[Rows of pointing data]
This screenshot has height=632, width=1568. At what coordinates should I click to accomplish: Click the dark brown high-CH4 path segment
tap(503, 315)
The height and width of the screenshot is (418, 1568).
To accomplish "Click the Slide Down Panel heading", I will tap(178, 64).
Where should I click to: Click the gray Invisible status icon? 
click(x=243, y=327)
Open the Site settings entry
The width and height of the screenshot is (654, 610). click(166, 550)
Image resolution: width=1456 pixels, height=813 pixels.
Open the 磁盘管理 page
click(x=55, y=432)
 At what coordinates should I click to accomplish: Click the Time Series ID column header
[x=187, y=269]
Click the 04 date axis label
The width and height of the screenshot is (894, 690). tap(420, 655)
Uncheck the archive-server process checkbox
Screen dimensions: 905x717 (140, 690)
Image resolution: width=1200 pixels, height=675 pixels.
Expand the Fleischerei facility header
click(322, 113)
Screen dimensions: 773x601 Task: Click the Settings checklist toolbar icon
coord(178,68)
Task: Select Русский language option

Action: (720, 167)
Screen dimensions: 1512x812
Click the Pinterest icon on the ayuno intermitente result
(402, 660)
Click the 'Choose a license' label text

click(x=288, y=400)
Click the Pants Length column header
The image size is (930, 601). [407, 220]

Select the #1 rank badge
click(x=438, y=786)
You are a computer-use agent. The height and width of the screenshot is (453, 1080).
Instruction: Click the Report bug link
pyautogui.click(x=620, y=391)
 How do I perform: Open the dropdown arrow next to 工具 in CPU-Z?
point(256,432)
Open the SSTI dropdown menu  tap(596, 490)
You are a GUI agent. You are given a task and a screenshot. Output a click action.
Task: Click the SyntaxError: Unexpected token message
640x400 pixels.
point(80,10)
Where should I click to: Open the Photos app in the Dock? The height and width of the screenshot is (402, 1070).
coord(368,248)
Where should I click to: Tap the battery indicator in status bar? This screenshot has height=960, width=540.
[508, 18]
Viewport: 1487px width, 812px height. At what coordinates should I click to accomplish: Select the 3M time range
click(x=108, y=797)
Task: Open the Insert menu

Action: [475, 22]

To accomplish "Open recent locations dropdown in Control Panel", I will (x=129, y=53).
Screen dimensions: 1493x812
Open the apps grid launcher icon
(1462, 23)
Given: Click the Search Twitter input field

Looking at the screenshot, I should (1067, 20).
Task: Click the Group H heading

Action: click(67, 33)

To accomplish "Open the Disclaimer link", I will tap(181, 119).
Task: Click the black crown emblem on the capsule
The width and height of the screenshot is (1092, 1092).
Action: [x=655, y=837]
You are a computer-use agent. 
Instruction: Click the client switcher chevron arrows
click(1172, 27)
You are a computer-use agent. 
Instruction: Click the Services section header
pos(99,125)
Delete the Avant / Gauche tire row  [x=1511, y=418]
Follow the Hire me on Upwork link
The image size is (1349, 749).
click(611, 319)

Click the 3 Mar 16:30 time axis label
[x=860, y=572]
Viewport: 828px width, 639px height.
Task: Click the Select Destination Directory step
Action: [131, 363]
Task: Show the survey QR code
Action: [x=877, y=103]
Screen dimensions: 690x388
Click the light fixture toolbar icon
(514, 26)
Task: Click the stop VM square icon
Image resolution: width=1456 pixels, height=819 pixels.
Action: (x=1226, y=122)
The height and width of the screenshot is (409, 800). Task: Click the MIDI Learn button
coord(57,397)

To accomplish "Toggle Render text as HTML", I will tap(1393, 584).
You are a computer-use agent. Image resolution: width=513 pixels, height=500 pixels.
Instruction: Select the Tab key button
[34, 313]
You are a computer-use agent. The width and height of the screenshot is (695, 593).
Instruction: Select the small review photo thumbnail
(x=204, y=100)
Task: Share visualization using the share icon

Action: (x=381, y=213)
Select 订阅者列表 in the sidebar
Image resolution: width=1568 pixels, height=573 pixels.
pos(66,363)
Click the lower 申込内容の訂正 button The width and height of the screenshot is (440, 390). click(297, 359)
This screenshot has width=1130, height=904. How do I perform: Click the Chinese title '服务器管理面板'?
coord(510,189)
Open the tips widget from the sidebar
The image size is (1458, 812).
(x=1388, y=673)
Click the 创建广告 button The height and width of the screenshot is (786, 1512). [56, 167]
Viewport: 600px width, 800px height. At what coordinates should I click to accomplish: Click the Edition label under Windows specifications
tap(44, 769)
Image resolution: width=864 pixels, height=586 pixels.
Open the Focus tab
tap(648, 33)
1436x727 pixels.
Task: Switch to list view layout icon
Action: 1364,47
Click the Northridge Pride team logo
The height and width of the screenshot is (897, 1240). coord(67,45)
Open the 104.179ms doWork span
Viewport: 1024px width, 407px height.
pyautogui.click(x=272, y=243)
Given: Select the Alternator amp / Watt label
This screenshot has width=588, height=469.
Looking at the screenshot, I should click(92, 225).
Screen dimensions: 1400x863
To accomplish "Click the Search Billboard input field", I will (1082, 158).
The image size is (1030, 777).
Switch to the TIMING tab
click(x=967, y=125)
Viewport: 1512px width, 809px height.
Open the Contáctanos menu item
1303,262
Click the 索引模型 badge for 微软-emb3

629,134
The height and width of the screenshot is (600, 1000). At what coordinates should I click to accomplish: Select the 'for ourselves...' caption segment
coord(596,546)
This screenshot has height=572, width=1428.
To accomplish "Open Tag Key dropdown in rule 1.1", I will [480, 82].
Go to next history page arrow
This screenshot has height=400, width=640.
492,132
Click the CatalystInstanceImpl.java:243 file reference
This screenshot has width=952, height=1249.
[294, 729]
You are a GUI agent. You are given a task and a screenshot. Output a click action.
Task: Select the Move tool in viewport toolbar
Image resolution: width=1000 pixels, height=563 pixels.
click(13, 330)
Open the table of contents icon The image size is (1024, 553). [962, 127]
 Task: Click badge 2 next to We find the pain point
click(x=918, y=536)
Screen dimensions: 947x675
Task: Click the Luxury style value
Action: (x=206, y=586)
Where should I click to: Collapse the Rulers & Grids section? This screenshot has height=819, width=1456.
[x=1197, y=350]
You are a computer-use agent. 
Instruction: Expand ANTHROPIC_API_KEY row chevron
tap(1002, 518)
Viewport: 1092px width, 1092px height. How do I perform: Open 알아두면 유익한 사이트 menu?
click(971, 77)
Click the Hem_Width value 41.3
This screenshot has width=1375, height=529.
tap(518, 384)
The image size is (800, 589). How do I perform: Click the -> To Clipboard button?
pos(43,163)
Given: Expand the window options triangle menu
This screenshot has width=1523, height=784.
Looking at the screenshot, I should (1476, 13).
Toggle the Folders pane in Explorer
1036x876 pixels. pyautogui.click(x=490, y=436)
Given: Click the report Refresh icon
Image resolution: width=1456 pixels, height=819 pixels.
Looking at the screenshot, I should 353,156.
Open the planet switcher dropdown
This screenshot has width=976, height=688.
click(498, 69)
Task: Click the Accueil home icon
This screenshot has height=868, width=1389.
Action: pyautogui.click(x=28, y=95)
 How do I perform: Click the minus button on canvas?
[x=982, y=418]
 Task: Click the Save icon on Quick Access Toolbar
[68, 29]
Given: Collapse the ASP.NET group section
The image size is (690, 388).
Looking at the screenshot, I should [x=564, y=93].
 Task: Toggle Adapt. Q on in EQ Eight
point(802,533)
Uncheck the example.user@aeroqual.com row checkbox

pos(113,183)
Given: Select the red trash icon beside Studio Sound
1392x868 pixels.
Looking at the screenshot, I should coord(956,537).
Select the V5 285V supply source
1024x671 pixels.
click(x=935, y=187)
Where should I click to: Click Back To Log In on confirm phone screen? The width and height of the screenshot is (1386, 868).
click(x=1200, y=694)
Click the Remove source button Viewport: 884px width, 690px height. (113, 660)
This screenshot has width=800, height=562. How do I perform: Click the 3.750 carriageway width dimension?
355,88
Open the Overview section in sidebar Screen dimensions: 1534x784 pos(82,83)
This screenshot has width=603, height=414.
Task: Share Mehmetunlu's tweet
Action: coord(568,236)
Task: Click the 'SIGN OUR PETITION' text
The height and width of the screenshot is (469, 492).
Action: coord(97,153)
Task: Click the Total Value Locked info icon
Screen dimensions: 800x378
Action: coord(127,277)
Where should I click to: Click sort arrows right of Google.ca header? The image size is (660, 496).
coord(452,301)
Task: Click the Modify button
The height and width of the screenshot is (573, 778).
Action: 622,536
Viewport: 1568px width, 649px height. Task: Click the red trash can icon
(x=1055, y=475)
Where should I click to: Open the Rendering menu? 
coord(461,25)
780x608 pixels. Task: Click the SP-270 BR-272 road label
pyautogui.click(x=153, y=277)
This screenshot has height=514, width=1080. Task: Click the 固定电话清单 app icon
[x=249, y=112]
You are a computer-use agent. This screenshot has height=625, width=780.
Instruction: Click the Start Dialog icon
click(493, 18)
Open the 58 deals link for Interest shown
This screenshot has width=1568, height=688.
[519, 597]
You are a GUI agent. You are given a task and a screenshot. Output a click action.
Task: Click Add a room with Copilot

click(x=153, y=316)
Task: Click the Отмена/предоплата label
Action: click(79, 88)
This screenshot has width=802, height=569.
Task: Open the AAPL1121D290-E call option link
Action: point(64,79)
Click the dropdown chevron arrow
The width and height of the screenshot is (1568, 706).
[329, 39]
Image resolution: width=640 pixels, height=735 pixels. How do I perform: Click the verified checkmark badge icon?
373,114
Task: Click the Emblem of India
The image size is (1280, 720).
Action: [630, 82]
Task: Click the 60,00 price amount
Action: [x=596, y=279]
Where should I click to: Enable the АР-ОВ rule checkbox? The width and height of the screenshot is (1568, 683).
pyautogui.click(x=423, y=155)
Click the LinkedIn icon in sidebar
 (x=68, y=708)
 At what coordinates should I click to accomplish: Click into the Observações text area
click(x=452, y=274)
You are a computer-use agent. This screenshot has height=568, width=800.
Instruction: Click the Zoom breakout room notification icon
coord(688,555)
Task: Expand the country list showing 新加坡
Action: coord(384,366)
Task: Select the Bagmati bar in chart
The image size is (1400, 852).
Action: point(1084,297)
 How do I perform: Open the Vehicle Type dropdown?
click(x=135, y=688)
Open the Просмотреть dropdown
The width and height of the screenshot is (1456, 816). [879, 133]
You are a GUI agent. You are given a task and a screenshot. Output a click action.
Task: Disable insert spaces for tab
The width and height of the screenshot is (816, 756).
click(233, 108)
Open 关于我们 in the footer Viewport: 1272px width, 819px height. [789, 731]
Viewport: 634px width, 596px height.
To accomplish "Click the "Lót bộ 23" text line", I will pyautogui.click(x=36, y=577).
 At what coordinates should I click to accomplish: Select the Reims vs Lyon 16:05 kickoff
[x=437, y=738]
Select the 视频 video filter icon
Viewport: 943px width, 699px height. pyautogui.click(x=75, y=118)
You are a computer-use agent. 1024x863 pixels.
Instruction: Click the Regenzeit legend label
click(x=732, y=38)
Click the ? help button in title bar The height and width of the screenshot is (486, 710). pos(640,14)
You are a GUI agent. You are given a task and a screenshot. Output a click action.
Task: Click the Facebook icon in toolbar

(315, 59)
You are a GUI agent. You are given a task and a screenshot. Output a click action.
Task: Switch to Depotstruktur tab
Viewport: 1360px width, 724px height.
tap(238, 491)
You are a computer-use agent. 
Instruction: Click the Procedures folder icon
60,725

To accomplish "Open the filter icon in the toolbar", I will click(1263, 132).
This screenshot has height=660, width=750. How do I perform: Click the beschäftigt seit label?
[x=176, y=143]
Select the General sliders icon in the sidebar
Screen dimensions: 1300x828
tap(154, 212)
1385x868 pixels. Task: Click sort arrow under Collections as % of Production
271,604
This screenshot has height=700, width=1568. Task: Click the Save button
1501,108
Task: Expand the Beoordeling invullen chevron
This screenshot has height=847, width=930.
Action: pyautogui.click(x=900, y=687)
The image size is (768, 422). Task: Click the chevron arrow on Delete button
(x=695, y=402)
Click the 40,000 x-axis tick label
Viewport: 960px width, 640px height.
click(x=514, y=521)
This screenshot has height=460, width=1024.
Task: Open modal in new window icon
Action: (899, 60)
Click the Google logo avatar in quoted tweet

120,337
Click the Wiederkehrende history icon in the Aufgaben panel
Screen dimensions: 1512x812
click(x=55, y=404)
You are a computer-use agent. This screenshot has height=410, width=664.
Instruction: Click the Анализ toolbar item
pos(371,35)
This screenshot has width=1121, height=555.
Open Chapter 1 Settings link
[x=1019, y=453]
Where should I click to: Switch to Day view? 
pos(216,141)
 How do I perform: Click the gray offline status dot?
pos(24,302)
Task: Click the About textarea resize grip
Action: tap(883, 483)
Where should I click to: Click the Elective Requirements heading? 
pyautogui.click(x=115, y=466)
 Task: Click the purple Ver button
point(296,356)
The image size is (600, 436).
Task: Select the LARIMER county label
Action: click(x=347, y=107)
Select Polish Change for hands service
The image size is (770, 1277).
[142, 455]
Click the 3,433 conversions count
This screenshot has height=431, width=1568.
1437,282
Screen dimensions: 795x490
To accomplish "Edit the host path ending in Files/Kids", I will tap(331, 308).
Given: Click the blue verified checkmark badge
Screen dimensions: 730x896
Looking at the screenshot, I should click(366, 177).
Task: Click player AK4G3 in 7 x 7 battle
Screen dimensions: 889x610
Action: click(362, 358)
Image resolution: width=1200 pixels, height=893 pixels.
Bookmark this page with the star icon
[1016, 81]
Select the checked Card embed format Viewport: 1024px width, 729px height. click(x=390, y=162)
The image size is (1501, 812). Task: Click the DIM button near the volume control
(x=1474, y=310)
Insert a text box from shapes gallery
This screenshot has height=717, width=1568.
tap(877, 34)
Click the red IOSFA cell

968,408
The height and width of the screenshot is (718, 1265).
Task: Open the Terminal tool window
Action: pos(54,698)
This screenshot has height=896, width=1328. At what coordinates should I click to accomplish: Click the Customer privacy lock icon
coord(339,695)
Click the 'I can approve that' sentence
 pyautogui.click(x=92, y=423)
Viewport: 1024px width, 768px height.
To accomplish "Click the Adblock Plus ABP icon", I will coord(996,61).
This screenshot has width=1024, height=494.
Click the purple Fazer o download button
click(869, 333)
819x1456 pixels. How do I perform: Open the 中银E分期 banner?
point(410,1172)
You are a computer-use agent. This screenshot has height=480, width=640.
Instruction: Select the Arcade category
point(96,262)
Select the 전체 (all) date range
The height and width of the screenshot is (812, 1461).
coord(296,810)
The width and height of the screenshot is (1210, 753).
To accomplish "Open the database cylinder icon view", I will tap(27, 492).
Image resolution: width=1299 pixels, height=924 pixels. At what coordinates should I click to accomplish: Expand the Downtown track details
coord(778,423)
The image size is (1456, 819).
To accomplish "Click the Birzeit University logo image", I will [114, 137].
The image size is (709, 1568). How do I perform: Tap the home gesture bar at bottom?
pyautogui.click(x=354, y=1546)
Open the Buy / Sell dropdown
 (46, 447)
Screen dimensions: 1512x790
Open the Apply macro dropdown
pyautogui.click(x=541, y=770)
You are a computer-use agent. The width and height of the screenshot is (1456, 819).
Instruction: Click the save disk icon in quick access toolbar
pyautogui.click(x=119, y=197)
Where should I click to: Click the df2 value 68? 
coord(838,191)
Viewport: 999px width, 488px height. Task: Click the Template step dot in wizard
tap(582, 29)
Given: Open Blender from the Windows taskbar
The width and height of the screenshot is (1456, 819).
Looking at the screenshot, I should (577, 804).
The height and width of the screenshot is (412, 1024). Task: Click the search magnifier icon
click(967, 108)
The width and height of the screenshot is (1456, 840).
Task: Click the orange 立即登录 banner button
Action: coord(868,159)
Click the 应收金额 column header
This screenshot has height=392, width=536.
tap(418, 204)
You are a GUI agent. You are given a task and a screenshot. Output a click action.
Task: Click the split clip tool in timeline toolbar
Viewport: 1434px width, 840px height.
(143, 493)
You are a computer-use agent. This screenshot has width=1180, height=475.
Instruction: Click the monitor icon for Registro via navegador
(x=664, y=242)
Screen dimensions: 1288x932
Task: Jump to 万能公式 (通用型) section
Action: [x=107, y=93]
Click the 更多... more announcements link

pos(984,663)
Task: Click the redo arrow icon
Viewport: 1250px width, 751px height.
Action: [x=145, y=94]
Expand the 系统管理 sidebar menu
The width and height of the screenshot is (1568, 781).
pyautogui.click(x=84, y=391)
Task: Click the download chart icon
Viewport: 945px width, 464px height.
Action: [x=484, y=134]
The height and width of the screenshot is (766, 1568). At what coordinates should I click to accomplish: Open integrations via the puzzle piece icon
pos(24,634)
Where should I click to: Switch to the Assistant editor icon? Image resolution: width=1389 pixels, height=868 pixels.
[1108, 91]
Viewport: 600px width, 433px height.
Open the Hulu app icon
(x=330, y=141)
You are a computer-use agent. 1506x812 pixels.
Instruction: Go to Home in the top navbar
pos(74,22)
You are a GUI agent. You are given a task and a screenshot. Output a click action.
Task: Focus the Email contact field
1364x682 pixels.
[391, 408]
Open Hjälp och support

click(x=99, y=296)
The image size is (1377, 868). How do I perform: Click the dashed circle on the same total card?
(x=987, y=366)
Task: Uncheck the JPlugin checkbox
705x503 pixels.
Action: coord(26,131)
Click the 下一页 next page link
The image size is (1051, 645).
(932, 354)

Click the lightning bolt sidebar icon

## YOUR GOAL
Rewrite the items from the first line through the line with "[x=187, y=269]", changing "heading" to "title" and leaving everything else as it is.

## WRITTEN SOLUTION
This screenshot has height=632, width=1568. At what coordinates should I click to accomplish: Click the dark brown high-CH4 path segment
tap(503, 315)
The height and width of the screenshot is (418, 1568).
To accomplish "Click the Slide Down Panel title", I will tap(178, 64).
Where should I click to: Click the gray Invisible status icon? 
click(x=243, y=327)
Open the Site settings entry
The width and height of the screenshot is (654, 610). click(166, 550)
Image resolution: width=1456 pixels, height=813 pixels.
Open the 磁盘管理 page
click(x=55, y=432)
 At what coordinates should I click to accomplish: Click the Time Series ID column header
[x=187, y=269]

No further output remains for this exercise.